▶ **PROBLEM DESCRIPTION**: For the data below, give again exactly the lines from the one containing "The image size is (1022, 515)." through the one containing "Open the shopping", both ends included, and no others.

▶ **AVAILABLE RECORDS**:

►

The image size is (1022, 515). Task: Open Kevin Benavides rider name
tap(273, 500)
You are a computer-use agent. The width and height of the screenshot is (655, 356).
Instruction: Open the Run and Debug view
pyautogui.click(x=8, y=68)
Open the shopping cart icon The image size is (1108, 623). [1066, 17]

◄
►

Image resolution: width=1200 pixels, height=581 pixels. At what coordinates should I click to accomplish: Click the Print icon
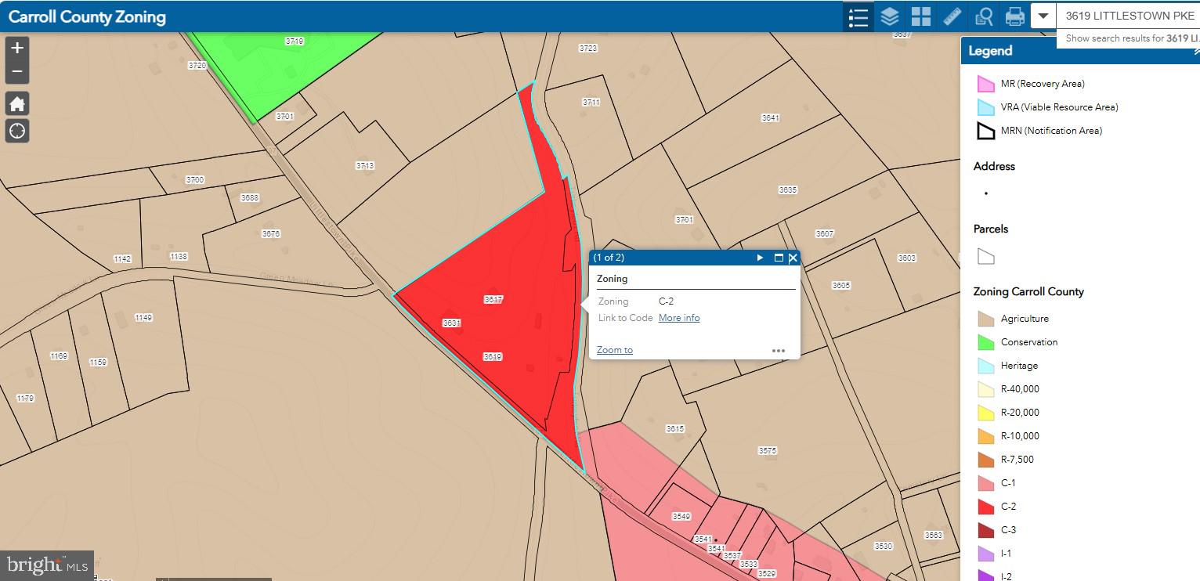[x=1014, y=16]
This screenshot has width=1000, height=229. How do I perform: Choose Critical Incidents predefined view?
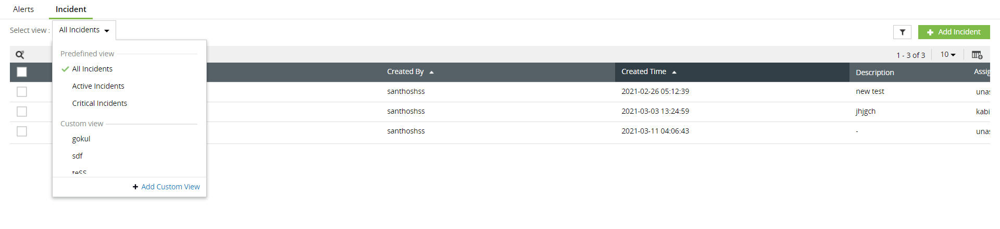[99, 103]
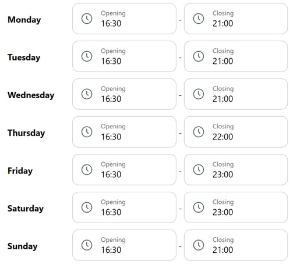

◄
►

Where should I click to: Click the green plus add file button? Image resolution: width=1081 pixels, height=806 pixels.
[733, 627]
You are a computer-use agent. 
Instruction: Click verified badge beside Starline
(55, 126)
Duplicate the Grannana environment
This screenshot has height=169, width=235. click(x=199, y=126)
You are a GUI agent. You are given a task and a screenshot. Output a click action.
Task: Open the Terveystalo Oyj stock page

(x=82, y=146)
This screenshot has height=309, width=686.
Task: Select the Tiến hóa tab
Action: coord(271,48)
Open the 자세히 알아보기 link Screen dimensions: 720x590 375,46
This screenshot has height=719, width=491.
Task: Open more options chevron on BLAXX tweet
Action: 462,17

◄

▶ **ANSWER FOR THIS EXERCISE**:
The image size is (1022, 515). Task: Open Kevin Benavides rider name
tap(273, 500)
You are a computer-use agent. The width and height of the screenshot is (655, 356).
Instruction: Open the Run and Debug view
pyautogui.click(x=8, y=68)
Open the shopping cart icon The image size is (1108, 623). [1066, 17]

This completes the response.